Document:
↓↓↓

So, the Christmas fall-out has begun.
My dad was bored at work and Googled me. My twitter feed came up. Which is fine, I don't hide in anything except this blog.
Except that I had said that I heard from none of my family about Xmas, I hadn't been invited.
He texted me asking why I said that, that they assume I'm going and that I'm expected there like everyone else. Well, I responded back because it was true. It is true. My sisters and my parents make plans and don't bother to inform me. I don't know if it's because they don't think, because my input doesn't matter as I'm single and therefore should just be able to do whatever everyone else wants me to, or that they just don't care, but they didn't inform me.
I had to ask my sister where it was. I can't drive back from Ottawa by myself, it's not possible, I fell asleep last time I did it alone, so I opt out of going to my other sister's place.
But the fact remains, I'm not a mind reader, how the hell am I supposed to know if no one tells me?
In other news, I made it through Christmas day with very little issue. My friend came over for brunch, I cooked, we had a blast, a great chat, it was really very nice and I so miss that sort of thing.

↑↑↑

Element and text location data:
↓↓↓

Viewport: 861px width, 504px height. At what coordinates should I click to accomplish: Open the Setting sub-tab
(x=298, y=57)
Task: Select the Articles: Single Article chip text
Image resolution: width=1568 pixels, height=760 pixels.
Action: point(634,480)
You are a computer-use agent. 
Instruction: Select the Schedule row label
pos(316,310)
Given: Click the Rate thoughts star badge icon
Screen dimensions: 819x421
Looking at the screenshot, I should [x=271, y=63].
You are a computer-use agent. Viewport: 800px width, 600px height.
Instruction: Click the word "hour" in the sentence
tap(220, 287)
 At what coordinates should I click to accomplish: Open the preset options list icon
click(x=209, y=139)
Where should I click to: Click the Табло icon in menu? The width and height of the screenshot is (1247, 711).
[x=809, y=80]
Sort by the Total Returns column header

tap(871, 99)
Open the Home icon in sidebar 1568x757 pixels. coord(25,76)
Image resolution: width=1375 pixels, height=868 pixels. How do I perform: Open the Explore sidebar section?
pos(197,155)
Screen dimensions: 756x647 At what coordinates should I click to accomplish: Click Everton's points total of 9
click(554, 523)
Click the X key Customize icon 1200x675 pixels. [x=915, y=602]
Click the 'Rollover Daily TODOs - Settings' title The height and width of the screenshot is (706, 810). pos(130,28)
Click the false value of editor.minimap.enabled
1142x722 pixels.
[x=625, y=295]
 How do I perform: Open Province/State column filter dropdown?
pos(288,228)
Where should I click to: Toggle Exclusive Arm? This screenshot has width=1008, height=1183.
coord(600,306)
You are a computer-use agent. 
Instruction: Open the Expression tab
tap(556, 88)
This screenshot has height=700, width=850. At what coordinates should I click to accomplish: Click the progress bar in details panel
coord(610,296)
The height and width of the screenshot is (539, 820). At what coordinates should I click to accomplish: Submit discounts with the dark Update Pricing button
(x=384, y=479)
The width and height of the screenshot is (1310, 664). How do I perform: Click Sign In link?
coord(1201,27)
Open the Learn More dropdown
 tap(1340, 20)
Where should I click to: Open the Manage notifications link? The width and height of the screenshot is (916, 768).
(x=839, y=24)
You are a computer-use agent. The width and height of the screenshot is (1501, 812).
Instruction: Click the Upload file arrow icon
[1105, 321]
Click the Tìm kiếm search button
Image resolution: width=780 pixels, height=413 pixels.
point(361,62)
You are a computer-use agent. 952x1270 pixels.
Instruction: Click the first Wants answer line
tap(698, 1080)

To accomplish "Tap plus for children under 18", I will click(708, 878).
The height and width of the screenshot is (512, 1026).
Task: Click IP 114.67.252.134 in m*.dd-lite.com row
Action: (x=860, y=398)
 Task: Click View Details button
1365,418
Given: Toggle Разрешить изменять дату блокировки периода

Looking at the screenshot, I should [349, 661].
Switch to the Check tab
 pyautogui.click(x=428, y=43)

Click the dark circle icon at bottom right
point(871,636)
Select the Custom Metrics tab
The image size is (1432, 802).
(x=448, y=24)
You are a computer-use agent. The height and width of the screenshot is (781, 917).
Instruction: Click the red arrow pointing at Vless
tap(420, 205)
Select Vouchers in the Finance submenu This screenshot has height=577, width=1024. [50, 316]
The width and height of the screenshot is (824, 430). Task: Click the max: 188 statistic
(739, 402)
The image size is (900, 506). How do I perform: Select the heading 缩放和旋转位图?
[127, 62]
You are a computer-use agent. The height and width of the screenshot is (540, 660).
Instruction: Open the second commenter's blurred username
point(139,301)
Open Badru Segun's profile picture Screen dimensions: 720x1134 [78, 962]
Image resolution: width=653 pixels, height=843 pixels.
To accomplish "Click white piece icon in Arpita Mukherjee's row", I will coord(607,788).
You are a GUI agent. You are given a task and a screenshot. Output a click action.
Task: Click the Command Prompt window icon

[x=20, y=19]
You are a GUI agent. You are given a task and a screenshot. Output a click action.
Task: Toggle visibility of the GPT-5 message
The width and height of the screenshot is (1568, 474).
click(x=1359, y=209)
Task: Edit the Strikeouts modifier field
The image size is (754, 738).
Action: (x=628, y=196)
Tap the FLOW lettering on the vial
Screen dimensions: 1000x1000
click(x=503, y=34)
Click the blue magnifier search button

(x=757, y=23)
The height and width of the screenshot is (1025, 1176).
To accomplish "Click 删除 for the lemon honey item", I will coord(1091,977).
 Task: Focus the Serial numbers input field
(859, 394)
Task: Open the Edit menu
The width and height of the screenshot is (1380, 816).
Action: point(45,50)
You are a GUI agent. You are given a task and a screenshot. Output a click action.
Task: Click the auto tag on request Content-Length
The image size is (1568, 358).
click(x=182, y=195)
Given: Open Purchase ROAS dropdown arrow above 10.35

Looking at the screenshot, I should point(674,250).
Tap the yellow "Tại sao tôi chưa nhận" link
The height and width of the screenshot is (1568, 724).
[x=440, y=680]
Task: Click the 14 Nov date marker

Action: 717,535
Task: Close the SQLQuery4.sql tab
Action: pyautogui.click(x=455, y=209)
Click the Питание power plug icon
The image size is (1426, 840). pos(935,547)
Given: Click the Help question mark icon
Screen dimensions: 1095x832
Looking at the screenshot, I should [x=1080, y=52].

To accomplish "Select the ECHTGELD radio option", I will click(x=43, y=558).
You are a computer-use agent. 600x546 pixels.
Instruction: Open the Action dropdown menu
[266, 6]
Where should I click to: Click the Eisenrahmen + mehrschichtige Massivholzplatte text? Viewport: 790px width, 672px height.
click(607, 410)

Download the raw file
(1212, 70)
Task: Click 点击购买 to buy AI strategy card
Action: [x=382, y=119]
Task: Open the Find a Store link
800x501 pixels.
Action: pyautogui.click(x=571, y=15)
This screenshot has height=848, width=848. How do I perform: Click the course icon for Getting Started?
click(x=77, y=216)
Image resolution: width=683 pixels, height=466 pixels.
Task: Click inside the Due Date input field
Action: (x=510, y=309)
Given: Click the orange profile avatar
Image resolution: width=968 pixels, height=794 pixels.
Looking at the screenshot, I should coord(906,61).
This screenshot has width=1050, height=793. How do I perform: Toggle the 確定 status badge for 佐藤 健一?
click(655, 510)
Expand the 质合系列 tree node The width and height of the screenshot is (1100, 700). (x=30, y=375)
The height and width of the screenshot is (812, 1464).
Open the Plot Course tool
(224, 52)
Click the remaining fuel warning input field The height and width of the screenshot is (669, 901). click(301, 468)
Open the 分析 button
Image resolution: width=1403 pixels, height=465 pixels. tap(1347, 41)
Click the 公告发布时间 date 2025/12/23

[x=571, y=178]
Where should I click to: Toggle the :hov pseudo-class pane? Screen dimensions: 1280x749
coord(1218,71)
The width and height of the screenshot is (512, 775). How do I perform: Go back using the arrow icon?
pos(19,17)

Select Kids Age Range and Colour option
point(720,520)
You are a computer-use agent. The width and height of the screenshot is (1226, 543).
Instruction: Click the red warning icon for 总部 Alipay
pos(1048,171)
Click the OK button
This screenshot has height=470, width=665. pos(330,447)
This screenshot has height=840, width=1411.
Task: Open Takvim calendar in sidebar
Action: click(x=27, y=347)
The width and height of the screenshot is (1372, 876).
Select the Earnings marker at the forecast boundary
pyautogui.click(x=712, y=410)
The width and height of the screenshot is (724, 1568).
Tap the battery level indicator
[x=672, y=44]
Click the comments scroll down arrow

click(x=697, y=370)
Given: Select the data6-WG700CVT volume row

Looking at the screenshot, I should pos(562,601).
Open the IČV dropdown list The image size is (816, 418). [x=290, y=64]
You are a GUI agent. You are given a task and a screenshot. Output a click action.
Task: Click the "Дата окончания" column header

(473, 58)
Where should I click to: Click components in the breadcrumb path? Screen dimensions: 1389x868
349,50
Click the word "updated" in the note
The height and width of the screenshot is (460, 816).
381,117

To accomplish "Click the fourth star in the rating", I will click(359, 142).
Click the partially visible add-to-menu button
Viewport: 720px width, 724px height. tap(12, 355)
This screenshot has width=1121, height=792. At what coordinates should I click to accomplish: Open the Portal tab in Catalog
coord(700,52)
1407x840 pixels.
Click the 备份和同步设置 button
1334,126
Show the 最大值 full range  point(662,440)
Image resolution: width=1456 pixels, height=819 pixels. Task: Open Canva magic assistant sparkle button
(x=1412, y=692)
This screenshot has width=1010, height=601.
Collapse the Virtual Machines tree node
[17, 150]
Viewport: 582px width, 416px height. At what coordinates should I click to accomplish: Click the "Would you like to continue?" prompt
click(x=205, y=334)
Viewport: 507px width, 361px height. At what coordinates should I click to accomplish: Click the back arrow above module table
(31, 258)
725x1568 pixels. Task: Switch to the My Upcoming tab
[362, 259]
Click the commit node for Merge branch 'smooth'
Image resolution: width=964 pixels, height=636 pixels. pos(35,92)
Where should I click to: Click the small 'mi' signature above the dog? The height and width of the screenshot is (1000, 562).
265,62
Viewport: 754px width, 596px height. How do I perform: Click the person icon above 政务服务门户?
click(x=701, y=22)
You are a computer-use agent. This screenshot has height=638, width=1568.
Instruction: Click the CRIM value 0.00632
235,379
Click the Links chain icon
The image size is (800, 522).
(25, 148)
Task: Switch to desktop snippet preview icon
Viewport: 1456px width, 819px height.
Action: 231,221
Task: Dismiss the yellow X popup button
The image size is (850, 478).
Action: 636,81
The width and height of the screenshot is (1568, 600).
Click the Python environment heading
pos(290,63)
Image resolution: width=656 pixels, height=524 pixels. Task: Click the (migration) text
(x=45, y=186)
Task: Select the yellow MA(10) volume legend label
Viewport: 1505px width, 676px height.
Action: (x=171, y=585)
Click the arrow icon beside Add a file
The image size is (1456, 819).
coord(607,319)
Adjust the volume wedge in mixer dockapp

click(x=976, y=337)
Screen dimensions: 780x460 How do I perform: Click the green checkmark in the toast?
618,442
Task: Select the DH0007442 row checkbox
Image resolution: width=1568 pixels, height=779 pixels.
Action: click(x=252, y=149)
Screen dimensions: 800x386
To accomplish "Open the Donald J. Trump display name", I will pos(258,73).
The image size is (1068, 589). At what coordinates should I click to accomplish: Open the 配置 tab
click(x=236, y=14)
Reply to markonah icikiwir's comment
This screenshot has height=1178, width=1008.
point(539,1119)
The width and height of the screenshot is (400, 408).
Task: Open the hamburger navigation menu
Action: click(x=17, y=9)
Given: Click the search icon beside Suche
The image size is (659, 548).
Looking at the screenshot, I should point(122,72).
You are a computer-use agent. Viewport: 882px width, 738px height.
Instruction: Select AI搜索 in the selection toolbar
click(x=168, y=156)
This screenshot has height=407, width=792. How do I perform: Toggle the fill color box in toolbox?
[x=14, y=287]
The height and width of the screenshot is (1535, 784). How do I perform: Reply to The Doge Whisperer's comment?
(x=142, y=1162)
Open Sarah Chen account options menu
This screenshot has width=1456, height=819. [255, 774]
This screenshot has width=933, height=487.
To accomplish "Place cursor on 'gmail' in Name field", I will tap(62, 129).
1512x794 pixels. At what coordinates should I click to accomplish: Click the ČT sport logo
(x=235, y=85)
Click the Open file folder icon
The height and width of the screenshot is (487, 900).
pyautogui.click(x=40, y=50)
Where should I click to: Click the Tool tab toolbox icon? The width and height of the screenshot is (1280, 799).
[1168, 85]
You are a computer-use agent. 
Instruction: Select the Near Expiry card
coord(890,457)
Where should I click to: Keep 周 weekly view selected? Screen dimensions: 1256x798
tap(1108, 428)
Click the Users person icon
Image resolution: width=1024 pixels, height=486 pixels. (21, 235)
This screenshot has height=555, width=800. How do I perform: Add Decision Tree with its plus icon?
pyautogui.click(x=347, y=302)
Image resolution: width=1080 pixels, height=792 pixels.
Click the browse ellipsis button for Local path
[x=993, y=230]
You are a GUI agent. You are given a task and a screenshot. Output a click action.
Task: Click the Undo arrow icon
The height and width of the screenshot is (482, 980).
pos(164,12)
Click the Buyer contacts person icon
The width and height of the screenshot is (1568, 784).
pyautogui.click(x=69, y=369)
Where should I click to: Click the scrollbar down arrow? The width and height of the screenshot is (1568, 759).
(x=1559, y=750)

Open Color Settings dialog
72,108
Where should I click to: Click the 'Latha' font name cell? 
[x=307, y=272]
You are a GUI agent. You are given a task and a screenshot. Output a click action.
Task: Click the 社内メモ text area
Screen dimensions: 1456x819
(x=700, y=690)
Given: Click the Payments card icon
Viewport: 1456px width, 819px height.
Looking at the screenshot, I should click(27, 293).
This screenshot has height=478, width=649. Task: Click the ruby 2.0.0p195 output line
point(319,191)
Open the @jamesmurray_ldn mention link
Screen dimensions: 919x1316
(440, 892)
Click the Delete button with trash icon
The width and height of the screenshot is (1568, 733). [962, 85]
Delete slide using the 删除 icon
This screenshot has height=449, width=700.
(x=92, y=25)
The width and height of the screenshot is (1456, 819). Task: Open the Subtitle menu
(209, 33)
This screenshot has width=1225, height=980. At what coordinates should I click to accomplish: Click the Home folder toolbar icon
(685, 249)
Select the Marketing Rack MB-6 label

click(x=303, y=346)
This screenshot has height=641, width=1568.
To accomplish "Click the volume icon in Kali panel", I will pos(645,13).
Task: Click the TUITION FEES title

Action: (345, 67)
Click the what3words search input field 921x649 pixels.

↑↑↑

Stated task: Can you continue the blog post about the Christmas family fall-out, picking up right after its last sentence?

Exercise response:
I cooked all afternoon and then went to her family for Christmas. I know her whole family, so it was great, it's not my family, the things that irritate you about your own, of course are no issue to me.
Got my one and only gift there, one of those reed diffusers, I love those things...ocean smell...yummy.
So I'm cooking pea soup. Going to go back to the house (it's STILL not done) and then a jam night I don't feel like attending afterwards.
These are the days I force myself.
In other news I'm going skiing with a friend probably next week. Really looking forward to it. First off I get to see him, secondly, we're going x country skiing. Yey.
Ok end of bla bla bla.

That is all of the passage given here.